Bickerton Island is 13 km west of Groote Eylandt and 8 km east of the mouth of Blue Mud Bay in eastern Arnhem Land, in the Northern Territory of Australia. It is about 21 by 21 kilometres in size, with deep bays and indentations, and has an area of 215 km^{2}. The largest bays are South Bay and North Bay. Bickerton Island was named by Matthew Flinders for Admiral Sir Richard Bickerton, Bt.

Flinders actually called it "Bickerton's Island", and noted as follows in Voyage to Terra Australis II: "In passing the south side of Bickerton's Island, we observed in it a deep bight or bay which would afford shelter in the north-west monsoon, if there be depth sufficient for a ship; and the hills at the back being high and woody, there was a probability of its receiving a stream of fresh water. The country round the entrance of the bight, had the appearance of being sandy and sterile."

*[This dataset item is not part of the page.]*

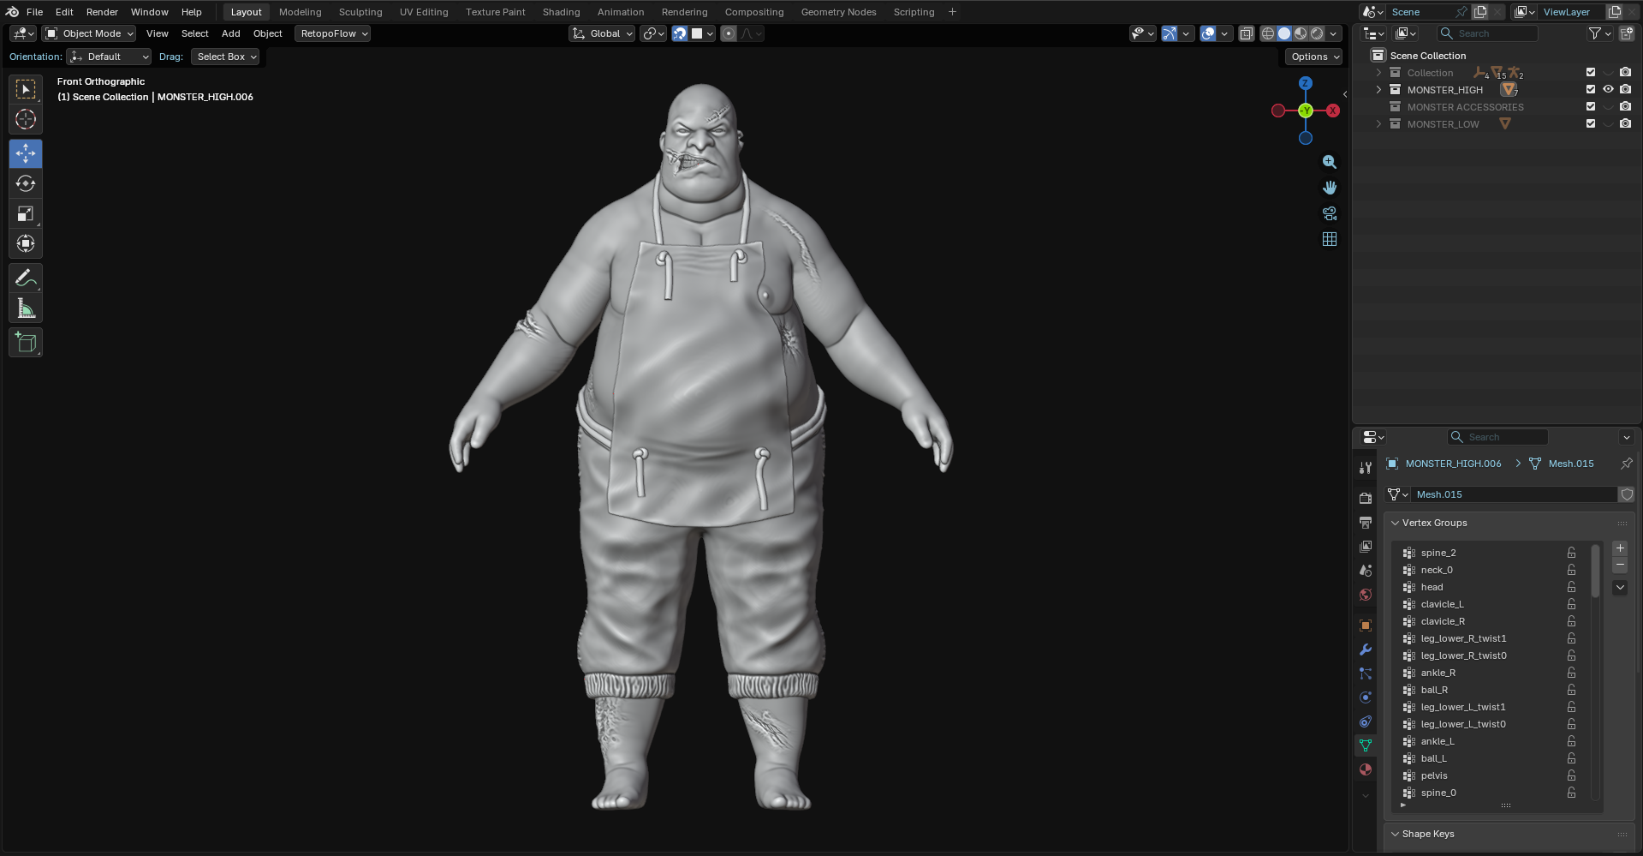Uncheck MONSTER_HIGH collection exclude checkbox
The image size is (1643, 856).
point(1591,90)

The Aboriginal community of Milyakburra was established in 1975 as a family outstation. It is located on the eastern side of South Bay, beside Bickerton Island Airport. At the 2011 census , the population of Bickerton Island was 176 (88% of whom were Aboriginal), all at Milyakburra.

The Milyakburra Community Council was incorporated in 1983 and funded to provide some local government services. It was incorporated as an NT association on 19 September 2002. Since 1 July 2008, the local government for Bickerton Island is the East Arnhem Region. Bickerton is in the Anindiyakwa Ward of the Shire.

Bickerton Island is privately owned Aboriginal land. The landowners are represented by the Anindiyakwa Land Council in Angurugu on Groote Eylandt.

There is an Airport on the island .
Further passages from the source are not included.